Drowning Bird, Plummeting Fish succeeds in being a rare instance of a sketch of apathy that is moving. (I would say unlike The Intricate Art of Actually Caring, currently playing in another part of the Fringe, which is very moving but is not so much about apathy as fear and the overcoming of fear – two quite separate forms of stasis.) Plummeting Fish taps into the zeitgeist of the disenfranchised teenage spirit, sets this in Wellington, and finds there ambivalence, hopelessness and a barren narcissism. Deciding who or what is to blame for that narcissism and hopelessness is left up to the audience.

The wind machine that opens Plummeting Fish, and immediately identifies the scene as the capital, also makes it a little hard to hear what cast Claire O’Loughlin, Simon Haren and Rachel Baker are saying. The strange and chaotic riot of wasted plastic and shrieking disorientates even the most patient viewer. But this is the way it is supposed to be. The insight production group Binge Culture wants to bring is not tied up neatly in a careful package (unlike the cardboard boxes which are opened and closed on stage and which, incidentally, are frustratingly difficult to read). Rather, Binge Culture is spontaneous and brazen, and seems intent on pushing the audience to reach insight through visceral feeling and emotion, not cerebral analysis – much in the same way as people on drunken nights in Courtney place could be seen to be seeking self-expression and epiphany through feelings of inebriation.

The theatre of cruelty presented in the second scene, “rising water,” (which portentously applies not only to climate change but the torture method Shawn (Simon Haren) is subjected to in this scene) points out that we, the adults/audience, are partly responsible for the ‘suffering’ of the narcissistic generation Y. We condone Facebook “isms” by not stopping them, just as we are shown to condone the abuse of the individual Shawn by not stopping that. We watch as Shawn – just like planet Earth – is destroyed by an apparently pointless raft of human experiences.

Overall the play seems – albeit pleasantly – random and sporadic, until images and words begin to repeat in the final scenes. The sad albatross riddle in the penultimate scene brings together the interwoven mix of themes, feelings and semiotics which form the structural net of the play. The link with the ‘bird’ and ‘drowning’ again points toward environmental themes of rising sea levels and loss of diversification, while the actual content of the riddle, its sadness and despair, builds upon the sense of desolation for which we are encouraged to, and do, feel partly responsible.

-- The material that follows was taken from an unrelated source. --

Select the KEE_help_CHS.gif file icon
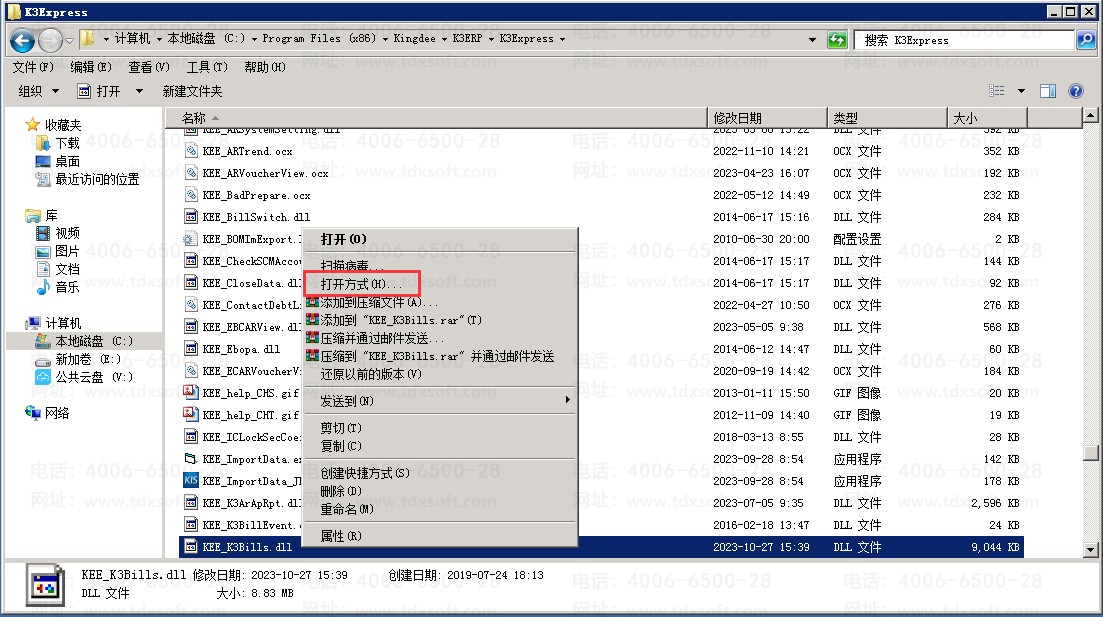The image size is (1103, 617). pos(192,393)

Although it presents only a snapshot of a certain, limited time in the lives of most Wellingtonians, or perhaps even most Western teenagers, Drowing Bird, Plummeting Fish brings to the forefront of our minds the pain, seriousness and importance of getting those teenage years ‘right’ – and the conundrum of how this might be achieved when the state of the world, as it is presently perceived to be, is so very uncertain.